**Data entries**
======

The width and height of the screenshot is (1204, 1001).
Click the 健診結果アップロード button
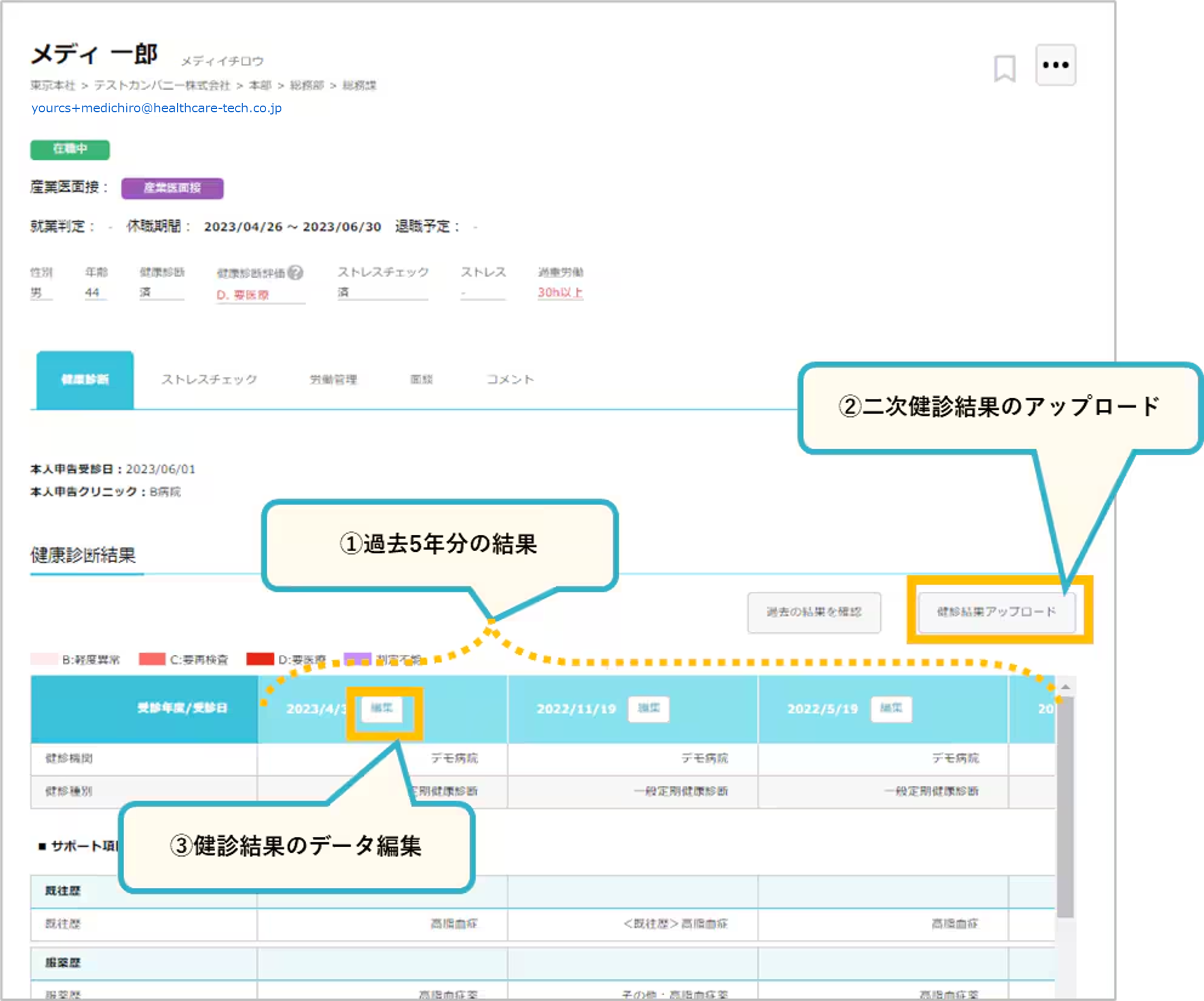pos(996,612)
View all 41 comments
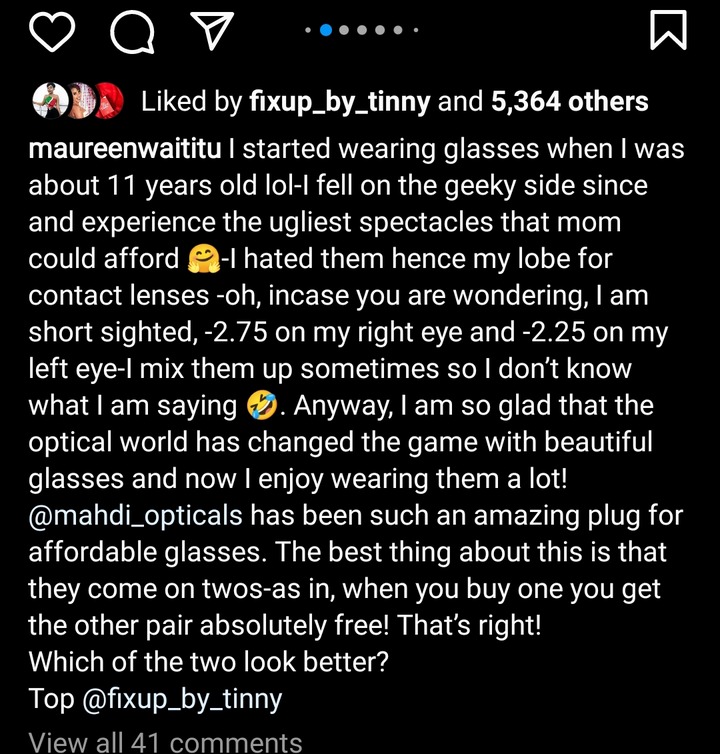720x754 pixels. tap(165, 742)
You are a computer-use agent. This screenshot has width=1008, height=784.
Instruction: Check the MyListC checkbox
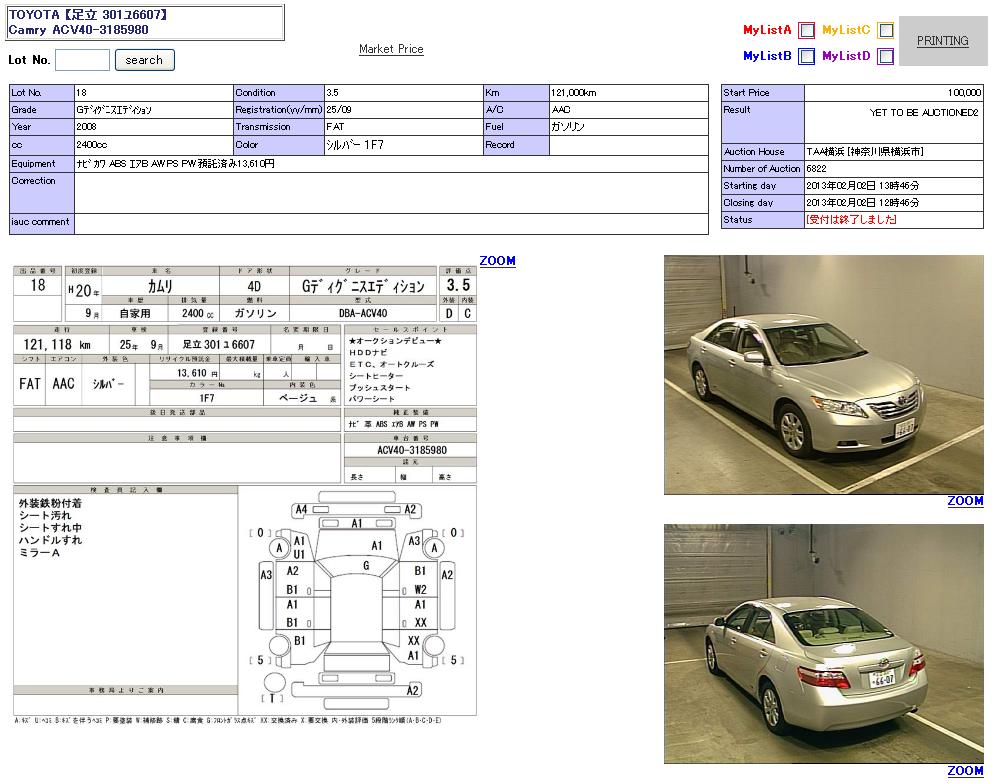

======

**What you have to do**
Rewrite the data above exactly as given, but omit the images.

**Task result**
The width and height of the screenshot is (1204, 1001).
Click the 健診結果アップロード button
pos(996,612)
View all 41 comments
720x754 pixels. tap(165, 742)
You are a computer-use agent. This screenshot has width=1008, height=784.
Instruction: Check the MyListC checkbox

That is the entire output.